Por eso, las próximas batallas ─cultural y políticamente hablando─ deberían ser por la conquista del tiempo y el goce como derechos universales. Los de arriba lo saben, es por eso por lo que su trinchera siempre ha sido mantener el privilegio no solo de la propiedad y el dinero, sino también del ocio y el disfrute. Una persona con tiempo es peligrosa, podría ponerse a reflexionar acerca de su situación personal y la de todo aquello que le rodea, podría organizarse y empezar a pensar que las cosas pueden ser de otra manera, que hay alternativa. Y es que la ilusión es revolucionaria, no hay revolución sin esperanza.
Por lo tanto, siendo conscientes de esta problemática creo que nos iría muchísimo mejor si tomamos como referencia a los grandes filósofos de la antigüedad: los griegos predicaban el desprecio al trabajo debido a su degradación para el hombre libre. Platón y Aristóteles querían que los ciudadanos de sus repúblicas vivieran en el ocio pleno, ya que el trabajo excluía el tiempo libre para la República, así como para velar por lo que verdaderamente importaba, es decir, los asuntos de Estado y los amigos; Cristo, en su sermón de la montaña aclamó “Contemplad cómo crecen los lirios del campo. No trabajan ni hilan”; o cómo Jehová, tras seis días de trabajo descansó para toda eternidad.
Paul Lafarge fue pionero a este respecto planteando el derecho a la pereza, defendiendo en su tesis que las personas deberíamos faenar no más de tres horas diarias, y el resto del día, dedicarlo a los placeres de la vida, pues ese es el fin del hombre y no el trabajo. Porque, ¿quién puede decir que vino a este mundo para ser una pieza, una máquina o aquel que la maneja? Es inmoral reducir al ser humano a un mero factor de la producción tal y como enseña la economía moderna. A este mundo hemos venido a ser felices, a crear cosas bonitas, arte y belleza.

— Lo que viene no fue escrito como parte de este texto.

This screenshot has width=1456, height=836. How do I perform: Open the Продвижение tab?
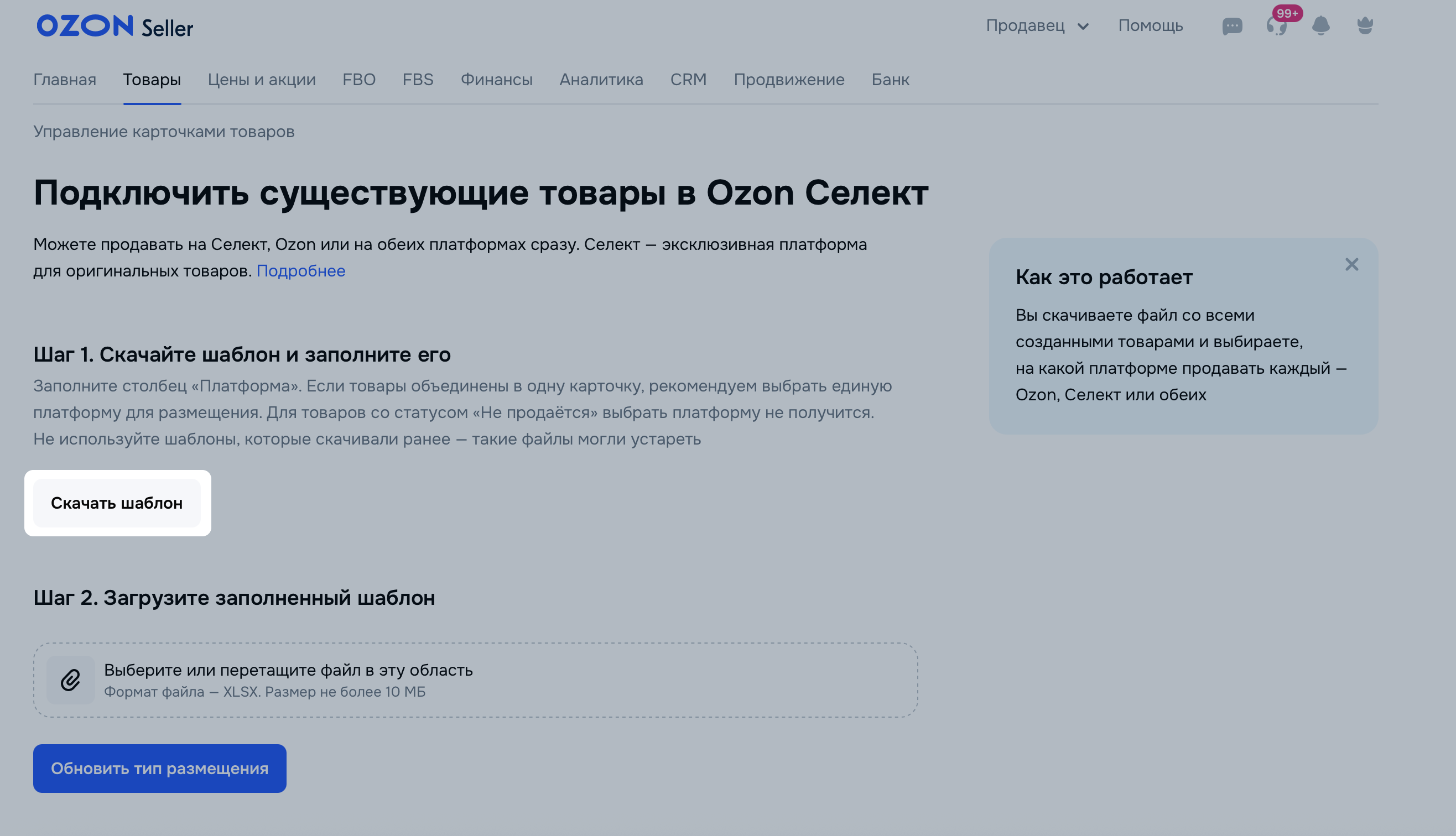point(789,79)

Pues, Paul, tres horas no sé si llegaremos en algún momento a conseguirlo, pero no me parece nada descabellada la propuesta de 32 horas semanales que sobrevuela el panorama político español. Sé que a muchos de los que estáis leyendo esto os asombra y lo veis totalmente inviable, pero gracias a la historia económica puedo contar que en 1880 ya había certezas acerca de cómo la disminución de las horas de trabajo aumentaba más que proporcionalmente la productividad. En 1865 Inglaterra rebajó únicamente dos horas la jornada laboral y diez años después la riqueza nacional se había incrementado un 30%. Actualmente, los informes nos dicen que las empresas en las que se ha implantado esta nueva jornada son más productivas, con trabajadores más motivados, menos absentismo y un crecimiento de sus ingresos medios del 37’5%.
Así que, y con esto ya termino, creo que el mejor resumen de todo lo anterior podría ser la famosa frase “trabajar menos, trabajar todos, producir lo necesario, redistribuirlo todo”.